Cavemen in bearskins invaded the ivory towers of Artificial Intelligence.  Nine months later, they left with a baby named newLISP.  The women of the ivory towers wept and wailed.  \"Abomination!\" they cried.

TedWalther

I've been meditating on how to port newLisp to Plan9.  FFI just flat out isn't available in Plan9.  The Python approach is to compile in whatever library you need at build time.  So if newLisp follows that path, we'll need a little script to take an FFI type of spec, and turn it into a C header with appropriate wrappers to turn the desired functions into newlisp primitives.  It might not be too hard, might be able to whip up something in a couple days.
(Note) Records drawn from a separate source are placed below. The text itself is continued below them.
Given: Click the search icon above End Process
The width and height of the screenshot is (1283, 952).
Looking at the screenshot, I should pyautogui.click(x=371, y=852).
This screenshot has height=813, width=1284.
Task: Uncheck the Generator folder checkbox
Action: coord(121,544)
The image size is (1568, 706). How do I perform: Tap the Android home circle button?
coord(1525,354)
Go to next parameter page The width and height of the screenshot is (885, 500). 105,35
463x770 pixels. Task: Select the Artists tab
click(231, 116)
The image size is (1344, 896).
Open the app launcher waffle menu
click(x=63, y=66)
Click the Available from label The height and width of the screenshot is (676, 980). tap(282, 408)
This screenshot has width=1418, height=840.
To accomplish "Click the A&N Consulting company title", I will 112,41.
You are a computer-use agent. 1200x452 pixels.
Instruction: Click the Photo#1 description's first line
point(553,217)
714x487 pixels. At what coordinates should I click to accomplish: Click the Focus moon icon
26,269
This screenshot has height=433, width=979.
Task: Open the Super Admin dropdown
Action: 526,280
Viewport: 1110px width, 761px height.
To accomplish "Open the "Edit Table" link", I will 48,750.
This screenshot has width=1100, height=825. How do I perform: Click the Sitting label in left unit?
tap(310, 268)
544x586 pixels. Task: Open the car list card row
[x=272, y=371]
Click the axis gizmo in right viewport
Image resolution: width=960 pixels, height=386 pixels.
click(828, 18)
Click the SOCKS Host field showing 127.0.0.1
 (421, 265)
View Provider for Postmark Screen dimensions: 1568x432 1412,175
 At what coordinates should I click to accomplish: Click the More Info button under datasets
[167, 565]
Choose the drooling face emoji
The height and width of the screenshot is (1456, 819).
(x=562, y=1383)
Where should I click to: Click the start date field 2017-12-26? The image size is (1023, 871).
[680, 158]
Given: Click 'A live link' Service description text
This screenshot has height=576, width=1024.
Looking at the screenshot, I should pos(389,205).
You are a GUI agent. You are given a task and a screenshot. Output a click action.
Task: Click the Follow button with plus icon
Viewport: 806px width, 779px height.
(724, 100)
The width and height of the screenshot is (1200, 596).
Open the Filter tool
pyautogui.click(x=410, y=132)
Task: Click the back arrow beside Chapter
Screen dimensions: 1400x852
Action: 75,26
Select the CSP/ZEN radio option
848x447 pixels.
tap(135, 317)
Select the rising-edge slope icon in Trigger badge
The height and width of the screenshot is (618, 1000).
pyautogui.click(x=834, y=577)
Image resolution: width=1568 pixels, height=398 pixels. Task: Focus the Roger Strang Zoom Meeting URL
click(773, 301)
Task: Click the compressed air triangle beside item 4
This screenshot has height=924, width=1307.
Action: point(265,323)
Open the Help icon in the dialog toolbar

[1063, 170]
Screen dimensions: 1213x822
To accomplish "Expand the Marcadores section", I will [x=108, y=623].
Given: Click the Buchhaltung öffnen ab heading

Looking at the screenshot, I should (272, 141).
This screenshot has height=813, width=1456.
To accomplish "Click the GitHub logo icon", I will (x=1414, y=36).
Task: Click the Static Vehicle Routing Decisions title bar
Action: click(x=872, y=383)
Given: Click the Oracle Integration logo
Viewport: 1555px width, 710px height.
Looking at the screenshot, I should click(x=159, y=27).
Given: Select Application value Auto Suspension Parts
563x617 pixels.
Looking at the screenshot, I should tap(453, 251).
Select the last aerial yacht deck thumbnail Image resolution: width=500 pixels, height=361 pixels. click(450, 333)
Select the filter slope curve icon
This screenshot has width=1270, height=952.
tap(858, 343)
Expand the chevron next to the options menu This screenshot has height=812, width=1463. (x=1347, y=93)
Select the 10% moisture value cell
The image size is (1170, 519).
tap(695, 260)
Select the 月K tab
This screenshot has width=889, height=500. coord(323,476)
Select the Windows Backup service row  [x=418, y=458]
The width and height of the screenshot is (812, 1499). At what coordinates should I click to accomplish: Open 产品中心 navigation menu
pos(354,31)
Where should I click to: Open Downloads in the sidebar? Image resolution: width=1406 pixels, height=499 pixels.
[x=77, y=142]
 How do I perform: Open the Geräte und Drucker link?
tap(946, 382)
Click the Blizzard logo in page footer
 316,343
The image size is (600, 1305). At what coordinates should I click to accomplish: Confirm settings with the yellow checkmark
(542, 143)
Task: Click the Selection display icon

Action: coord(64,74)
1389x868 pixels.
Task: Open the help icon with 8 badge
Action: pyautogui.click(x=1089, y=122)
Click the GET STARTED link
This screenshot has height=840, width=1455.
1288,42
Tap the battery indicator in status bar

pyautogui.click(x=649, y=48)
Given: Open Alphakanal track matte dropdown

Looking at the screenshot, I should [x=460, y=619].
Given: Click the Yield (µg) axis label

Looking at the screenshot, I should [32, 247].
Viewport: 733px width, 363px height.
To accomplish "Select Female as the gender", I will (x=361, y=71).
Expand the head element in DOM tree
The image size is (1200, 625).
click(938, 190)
I think it would need just a 1 line change to primes.h and a 1 line change to the generated makefiles, to pull in the glue-wrappers.



I also see a use for a more precise layer that spells out exactly the sizes of the native C types, in addition to being able to specify exact byte widths, as newlisp does now.



Currently, I find it a little confusing the way newlisp reuses the names of C types, but they don't map 100% onto the underlying C types.



I'd be happy with something like U8, U16, U32, U64 etc instead of byte, short, int, long long.  Then the platform can define byte short int long long the way it wants, and that information is available to the newlisp programmer when he wants to map FFI calls to the underlying platform in a portable way, but if he wants exact byte widths, that is an option too.
Cavemen in bearskins invaded the ivory towers of Artificial Intelligence.  Nine months later, they left with a baby named newLISP.  The women of the ivory towers wept and wailed.  \"Abomination!\" they cried.